抜粋本文:
══════════

このときぼくは、ああ、なんと酷い話だ、と思ったり、自分には帰るべき朝鮮がない、なぜなら日本人だから、というようなとりとめないことを考えるうちに感情の平衡をうしなったのであった。[2]

 現在の北朝鮮の飢餓地獄しか知らない若い人々には、「自分には帰るべき朝鮮がない」と嘆く大江氏の感慨は、想像を絶しているだろう。しかし共産主義を理想とする人々の間では、北朝鮮がさかんに「地上の楽園」として宣伝されていた時期があったのである。

■4.希望に満ちた北朝鮮の青年■

 北朝鮮に帰国した青年が金日成首相と握手している写真があった。ぼくらは、いわゆる共産圏の青年対策の宣伝性にたいして小姑的な敏感さをもつが、それにしてもあの写真は感動的であり、ぼくはそこに希望にみちて自分およぴ自分の民族の未来にかかわった生きかたを始めようとしている青年をはっきり見た。

 逆に、日本よりも徹底的に弱い条件で米軍駐留をよぎなくされている南朝鮮の青年が熱情をこめてこの北朝鮮送還阻止のデモをおこなっている写真もあった。ぼくはこの青年たちの内部における希望の屈折のしめっぽさについてまた深い感慨をいだかずにはいられない。北朝鮮の青年の未来と希望の純一さを、もっともうたがい、もっとも嘲笑するものらが、南朝鮮の希望
にみちた青年たちだろう、ということはぼくに苦渋の味をあじあわせる。

══════════

語句や要素の位置を探す記録
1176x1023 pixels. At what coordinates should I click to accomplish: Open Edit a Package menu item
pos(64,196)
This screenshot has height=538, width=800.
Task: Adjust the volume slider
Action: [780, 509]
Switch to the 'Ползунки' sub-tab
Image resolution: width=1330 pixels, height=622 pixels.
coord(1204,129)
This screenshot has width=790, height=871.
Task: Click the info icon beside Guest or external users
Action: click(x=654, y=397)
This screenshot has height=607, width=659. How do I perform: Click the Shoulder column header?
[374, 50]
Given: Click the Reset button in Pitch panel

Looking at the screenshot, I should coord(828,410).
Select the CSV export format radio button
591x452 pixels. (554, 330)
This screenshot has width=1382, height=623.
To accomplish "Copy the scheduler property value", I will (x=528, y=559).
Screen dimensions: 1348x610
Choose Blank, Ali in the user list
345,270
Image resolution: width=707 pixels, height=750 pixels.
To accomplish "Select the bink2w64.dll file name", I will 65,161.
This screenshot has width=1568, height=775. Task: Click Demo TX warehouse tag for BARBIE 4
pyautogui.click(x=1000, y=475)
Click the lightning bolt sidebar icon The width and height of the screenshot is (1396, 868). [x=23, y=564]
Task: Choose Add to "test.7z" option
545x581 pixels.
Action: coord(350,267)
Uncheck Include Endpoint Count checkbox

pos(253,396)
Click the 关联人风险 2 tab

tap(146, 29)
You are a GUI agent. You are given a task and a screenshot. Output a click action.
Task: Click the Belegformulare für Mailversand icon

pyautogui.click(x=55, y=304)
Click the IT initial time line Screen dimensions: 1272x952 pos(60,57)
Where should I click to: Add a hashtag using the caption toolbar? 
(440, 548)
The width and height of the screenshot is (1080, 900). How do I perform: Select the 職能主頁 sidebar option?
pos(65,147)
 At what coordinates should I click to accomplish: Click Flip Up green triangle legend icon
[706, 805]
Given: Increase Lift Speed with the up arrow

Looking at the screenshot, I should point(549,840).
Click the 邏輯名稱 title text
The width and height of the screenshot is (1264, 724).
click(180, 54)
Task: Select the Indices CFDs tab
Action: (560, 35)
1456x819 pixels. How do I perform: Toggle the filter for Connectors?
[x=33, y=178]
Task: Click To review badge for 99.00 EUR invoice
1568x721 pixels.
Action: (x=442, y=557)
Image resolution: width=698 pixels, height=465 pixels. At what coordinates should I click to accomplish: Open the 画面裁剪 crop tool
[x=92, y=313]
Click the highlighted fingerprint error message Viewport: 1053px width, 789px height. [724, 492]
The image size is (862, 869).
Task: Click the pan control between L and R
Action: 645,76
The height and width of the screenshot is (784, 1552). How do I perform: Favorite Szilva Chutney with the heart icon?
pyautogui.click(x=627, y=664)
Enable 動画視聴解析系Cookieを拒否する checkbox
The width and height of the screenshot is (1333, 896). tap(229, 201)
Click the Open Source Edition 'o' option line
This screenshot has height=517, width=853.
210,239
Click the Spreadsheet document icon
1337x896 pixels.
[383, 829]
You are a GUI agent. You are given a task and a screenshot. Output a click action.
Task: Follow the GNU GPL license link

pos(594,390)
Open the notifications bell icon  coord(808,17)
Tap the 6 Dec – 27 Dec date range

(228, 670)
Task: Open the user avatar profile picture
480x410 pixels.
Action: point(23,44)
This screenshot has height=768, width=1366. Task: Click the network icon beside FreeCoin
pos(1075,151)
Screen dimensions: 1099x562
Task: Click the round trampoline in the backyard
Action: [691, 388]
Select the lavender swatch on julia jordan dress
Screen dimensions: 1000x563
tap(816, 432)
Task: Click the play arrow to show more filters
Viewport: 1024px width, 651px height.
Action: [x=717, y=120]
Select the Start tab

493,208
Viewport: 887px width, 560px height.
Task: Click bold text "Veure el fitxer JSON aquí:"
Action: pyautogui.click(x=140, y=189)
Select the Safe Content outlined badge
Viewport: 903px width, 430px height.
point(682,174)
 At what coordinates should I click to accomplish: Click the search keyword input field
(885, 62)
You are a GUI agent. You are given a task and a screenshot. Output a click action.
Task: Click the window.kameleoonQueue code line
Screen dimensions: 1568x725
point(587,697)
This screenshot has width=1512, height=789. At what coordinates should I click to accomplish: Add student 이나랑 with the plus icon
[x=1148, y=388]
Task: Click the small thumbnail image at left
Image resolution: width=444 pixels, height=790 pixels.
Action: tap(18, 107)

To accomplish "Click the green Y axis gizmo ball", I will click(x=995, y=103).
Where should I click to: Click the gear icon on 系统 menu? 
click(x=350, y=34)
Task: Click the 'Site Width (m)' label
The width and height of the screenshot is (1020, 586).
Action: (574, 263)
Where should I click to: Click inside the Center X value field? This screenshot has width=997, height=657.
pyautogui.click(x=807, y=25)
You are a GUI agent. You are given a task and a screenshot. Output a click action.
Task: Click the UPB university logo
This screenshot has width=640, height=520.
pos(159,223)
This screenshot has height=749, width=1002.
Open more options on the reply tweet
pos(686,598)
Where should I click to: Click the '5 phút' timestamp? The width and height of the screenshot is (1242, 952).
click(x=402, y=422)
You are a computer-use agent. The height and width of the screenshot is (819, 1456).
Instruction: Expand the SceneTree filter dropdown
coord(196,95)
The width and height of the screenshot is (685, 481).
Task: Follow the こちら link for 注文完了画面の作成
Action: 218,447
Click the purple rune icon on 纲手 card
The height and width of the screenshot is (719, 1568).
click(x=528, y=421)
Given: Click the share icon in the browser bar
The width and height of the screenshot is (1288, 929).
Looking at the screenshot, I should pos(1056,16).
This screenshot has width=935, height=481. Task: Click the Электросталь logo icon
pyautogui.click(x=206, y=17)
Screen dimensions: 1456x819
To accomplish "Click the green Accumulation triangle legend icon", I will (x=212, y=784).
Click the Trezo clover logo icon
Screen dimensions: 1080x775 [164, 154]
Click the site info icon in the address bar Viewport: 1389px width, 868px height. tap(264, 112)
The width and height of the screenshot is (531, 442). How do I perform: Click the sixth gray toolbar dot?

══════════

記述課題 A: 北朝鮮への帰国を扱った本文について、次の(i)〜(iii)はそれぞれ本文と一致しますか。はい・いいえで答え、判断の根拠となる本文の語句をそのまま引用してください。(i) 北朝鮮に帰国した青年が金日成首相と握手している写真があった。(ii) 南朝鮮の青年は北朝鮮送還を支持するデモをおこなっていた。(iii) 語り手は、自分には帰るべき朝鮮があると考えた。
記述課題 B: 記録のうち、「Task: Choose Add」を含む行から始まり「pyautogui.click(x=55, y=304)」を含む行で終わる部分を、両端の行も含めてそのまま出力してください。
本文と記録のあいだには何の関係もありません。

出力結果 A:
(i) はい:「北朝鮮に帰国した青年が金日成首相と握手している写真があった」
(ii) いいえ:「この北朝鮮送還阻止のデモをおこなっている」
(iii) いいえ:「自分には帰るべき朝鮮がない」

出力結果 B:
Task: Choose Add to "test.7z" option
545x581 pixels.
Action: coord(350,267)
Uncheck Include Endpoint Count checkbox

pos(253,396)
Click the 关联人风险 2 tab

tap(146, 29)
You are a GUI agent. You are given a task and a screenshot. Output a click action.
Task: Click the Belegformulare für Mailversand icon

pyautogui.click(x=55, y=304)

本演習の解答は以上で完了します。